→ PASSAGE GIVEN

★ ★ ★ ★

Workflow: Build → run Trivy → fix (update base image, bump packages) or add to .trivyignore with a comment → re-scan until you’re satisfied.


Scan filesystem and config (optional)

  • Dependencies (lockfiles, etc.):
    trivy fs .
    

    Scans the repo for known vulnerabilities in dependencies (e.g. package-lock.json, requirements.txt). Run from repo root.

  • Dockerfile / Compose misconfigs:
    trivy config stack/
    

    Checks Dockerfile and Compose files for common misconfigurations.

  • Secrets:
    trivy secret .
    

    Detects accidentally committed secrets. Use when adding or changing env or config.


Script or Make target (optional)

★ ★ ★ ★

→ GIVEN INFORMATION
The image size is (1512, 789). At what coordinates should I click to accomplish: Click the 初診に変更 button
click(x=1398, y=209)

★ ★ ★ ★

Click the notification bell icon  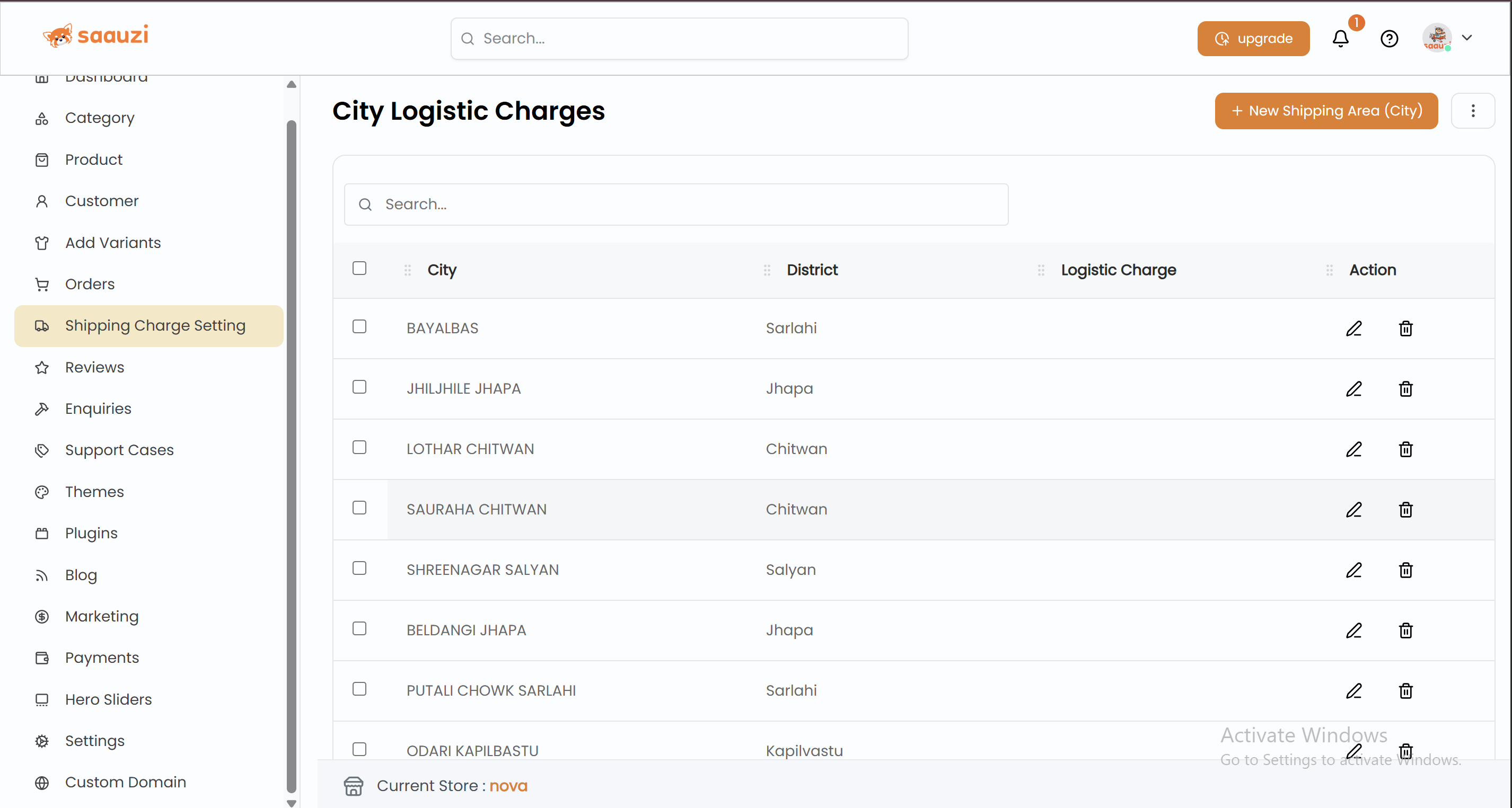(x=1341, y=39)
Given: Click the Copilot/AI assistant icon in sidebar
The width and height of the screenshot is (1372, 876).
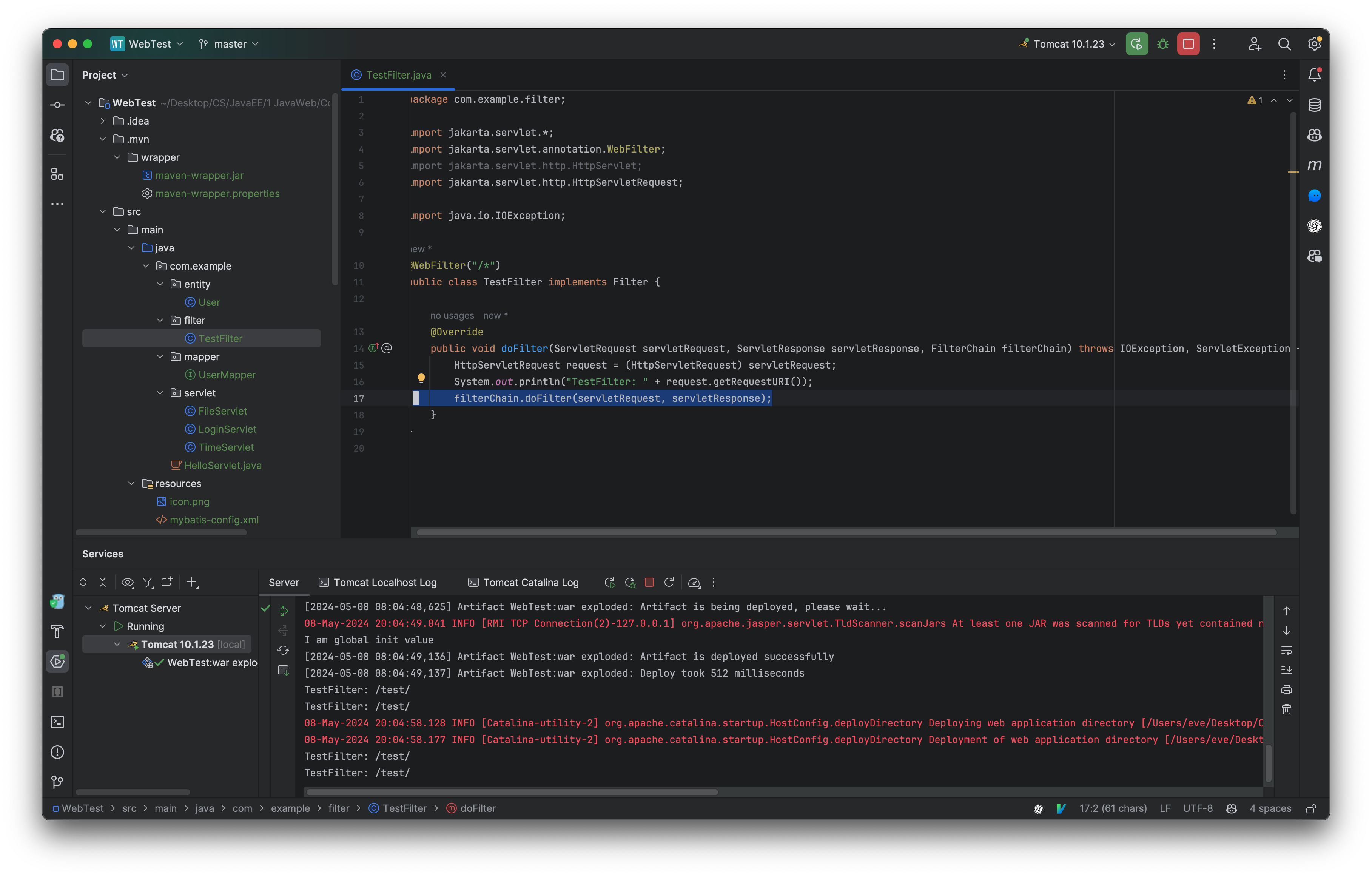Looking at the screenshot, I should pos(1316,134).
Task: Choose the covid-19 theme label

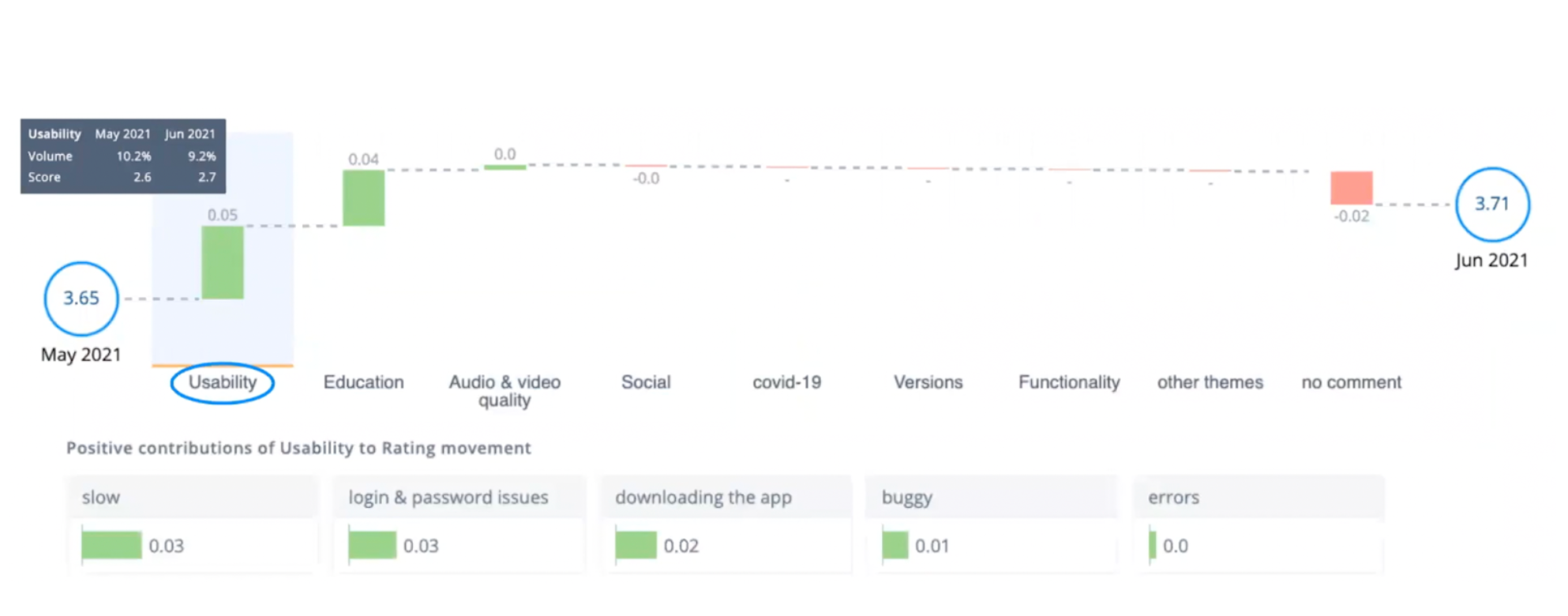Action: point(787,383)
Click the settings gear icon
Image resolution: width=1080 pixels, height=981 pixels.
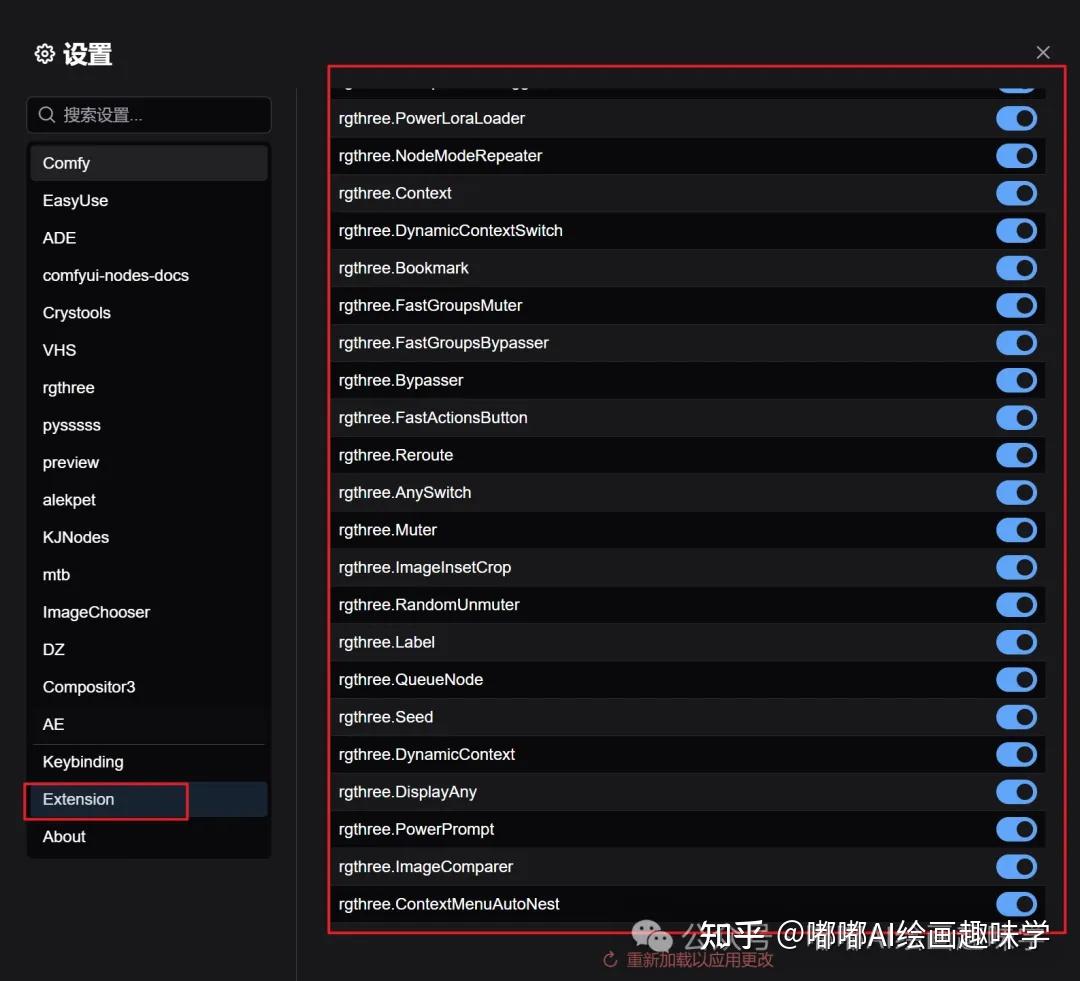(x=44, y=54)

★ ★ ★ ★

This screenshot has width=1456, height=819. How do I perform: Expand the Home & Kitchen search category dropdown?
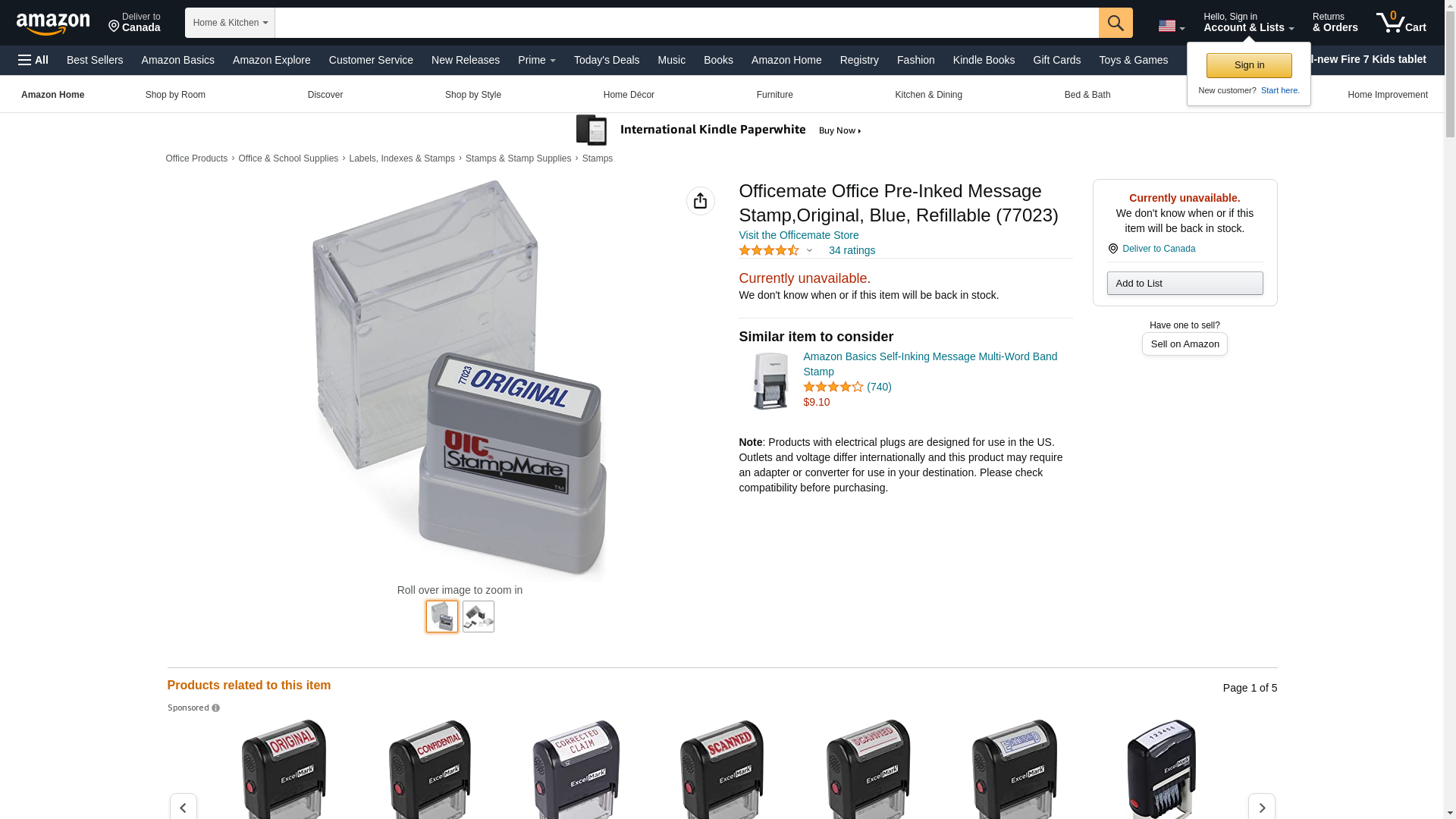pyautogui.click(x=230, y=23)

★ ★ ★ ★

→ REQUEST 1
Write out the passage on Trivy scanning between "Scans the repo" and "env or config.", inclusive.
→ REQUEST 2
Say whether each statement agrees with the passage on Trivy scanning, giving yes or no with the deciding words quoted from it: (a) The dependency scan should be run from the repo root. (b) Findings added to .trivyignore need no comment. (c) The workflow calls for scanning again after a fix.
Answer using only the Trivy passage, not the material.

→ RESPONSE 1
Scans the repo for known vulnerabilities in dependencies (e.g. package-lock.json, requirements.txt). Run from repo root.

  • Dockerfile / Compose misconfigs:
    trivy config stack/
    

    Checks Dockerfile and Compose files for common misconfigurations.

  • Secrets:
    trivy secret .
    

    Detects accidentally committed secrets. Use when adding or changing env or config.

→ RESPONSE 2
(a) Yes: "Run from repo root."
(b) No: "add to .trivyignore with a comment"
(c) Yes: "re-scan until you’re satisfied"